Judd’s Grocery belonged to my Dad, or so my Grandfather had him believe.  It had plate glass windows facing Old Rixeyville Road and a gray metal cold drink case with the cap remover on the front next to the red Coca Cola lettering, just inside the front door.  The cash register sat atop the penny candy counter and behind the glass, always covered with tiny finger prints, there were  Fire Balls, Mary Jane’s and Lemon Drops wrapped in cellophane.   In the back room of the store, my Dad butchered, so the floor was rough unfinished concrete that could be hosed down.  He fancied himself a chef, of sorts, so there was always a pot of soup or stew cooking on the apartment sized gas stove, and everyone who entered had to “at least taste it”.  The smells of cooking onions and potatoes mixed with the smell of freshly cut meat and disinfectant and danced a curious dance on a breeze that thankfully, also whispered of blooming lilacs and honeysuckle.  Each day, after breakfast, I ran barefoot across the gravel driveway that separated our white cinderblock house from the white cinderblock grocery store to help myself to “just one” piece of the penny candy.  The gravel was hot, but the backroom floor was always cool and moist and the black and white tile of the store front was smooth and soothing.  A neighborhood store, it seemed, offered credit but no one ever seemed able to pay, and each month a decision had to be made as to which utility we could do without.
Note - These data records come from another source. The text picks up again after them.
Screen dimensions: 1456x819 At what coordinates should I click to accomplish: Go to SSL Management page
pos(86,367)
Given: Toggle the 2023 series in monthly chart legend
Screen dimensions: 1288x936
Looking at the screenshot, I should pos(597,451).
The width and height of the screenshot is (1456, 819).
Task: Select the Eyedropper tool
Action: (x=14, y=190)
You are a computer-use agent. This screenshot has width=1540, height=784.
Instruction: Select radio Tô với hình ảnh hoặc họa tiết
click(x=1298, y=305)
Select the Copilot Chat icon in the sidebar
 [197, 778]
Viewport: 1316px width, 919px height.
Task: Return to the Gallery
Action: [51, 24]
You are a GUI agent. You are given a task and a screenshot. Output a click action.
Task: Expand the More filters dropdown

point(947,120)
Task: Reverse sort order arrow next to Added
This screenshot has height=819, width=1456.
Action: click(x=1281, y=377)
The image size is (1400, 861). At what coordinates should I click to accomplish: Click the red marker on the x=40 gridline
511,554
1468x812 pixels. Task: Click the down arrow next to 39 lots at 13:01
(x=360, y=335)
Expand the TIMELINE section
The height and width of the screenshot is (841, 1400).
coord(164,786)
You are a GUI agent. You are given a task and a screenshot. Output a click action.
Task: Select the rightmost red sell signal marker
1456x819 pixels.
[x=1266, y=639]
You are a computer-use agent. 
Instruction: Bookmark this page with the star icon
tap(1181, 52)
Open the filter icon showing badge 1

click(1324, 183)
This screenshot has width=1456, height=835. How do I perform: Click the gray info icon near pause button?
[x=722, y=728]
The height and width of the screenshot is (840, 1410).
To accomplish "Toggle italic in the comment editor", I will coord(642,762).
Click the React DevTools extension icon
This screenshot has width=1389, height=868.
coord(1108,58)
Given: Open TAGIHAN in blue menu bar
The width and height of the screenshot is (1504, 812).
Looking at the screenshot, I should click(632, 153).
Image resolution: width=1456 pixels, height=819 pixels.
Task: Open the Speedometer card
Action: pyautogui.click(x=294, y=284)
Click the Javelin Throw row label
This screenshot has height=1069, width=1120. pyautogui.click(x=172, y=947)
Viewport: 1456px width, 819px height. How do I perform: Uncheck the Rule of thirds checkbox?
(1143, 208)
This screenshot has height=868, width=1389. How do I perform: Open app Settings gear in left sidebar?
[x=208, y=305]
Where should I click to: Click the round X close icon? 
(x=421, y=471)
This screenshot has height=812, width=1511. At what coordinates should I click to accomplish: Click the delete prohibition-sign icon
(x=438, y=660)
 I had just turned five when I saw him.  Mrs. Minter needed just a few things, (“Could you add it to my bill?”), and wanted to show “the little girl” what she had nestled into a red and white cloth at the bottom of her wicker basket.  She said that he was part Toy Manchester and part Chihuahua, four weeks old, and at eight weeks she would “let him go for just $35.00”.  She might as well have said thirty five million.  In those days, my Dad owed everyone who didn’t owe him, and thirty-five dollars for a dog was simply out of the question. 

You would think a child would die if she cried for days on end, but I never wanted anything so desperately in my life and no amount of explaining or threatening or cajoling could ease the unbridled despair only a five year old in desperate need of a million dollar puppy could understand. The crying went on for weeks.

Looking back, I feel a lump of guilt forming in my belly.  My sister had died six months earlier and I hadn’t slept alone since her funeral.  Apparently In grieving desperation my parents chose to strike a deal, “If you will sleep in your own bed, we’ll find a way to get you the puppy.”

He ate chocolate bunnies and didn’t die.  I’m glad I didn’t know he was supposed to.  He refused to walk, having to be carried for two months, when our cat had kittens.  He thought nothing of relieving himself in the house and begged for food at every meal, but a little girl never loved a little dog more.  He loved to ride, and would jump in the car with anyone.  My Dad was mean when he drank too much, and he drank too much too often.    I can’t remember my crime, but I remember my punishment.  I can still see the happy excited face of my tiny black dog, looking out of the back window of my father’s car as he slowly steered down the gravel drive.  He had promised to “drop” my dog on the side of the road, somewhere in the country.  “Maybe next time you’ll listen.”  It happened often but I was never certain which time he would actually follow through on his hateful threat.

  Perhaps the human heart has a finite capacity.  Once it is full, things start to seep through and are no longer held.  My father found a way, in difficult times, to buy me a puppy.  That puppy was always there – even when my father wasn’t. 

That’s all my heart really needs to hold.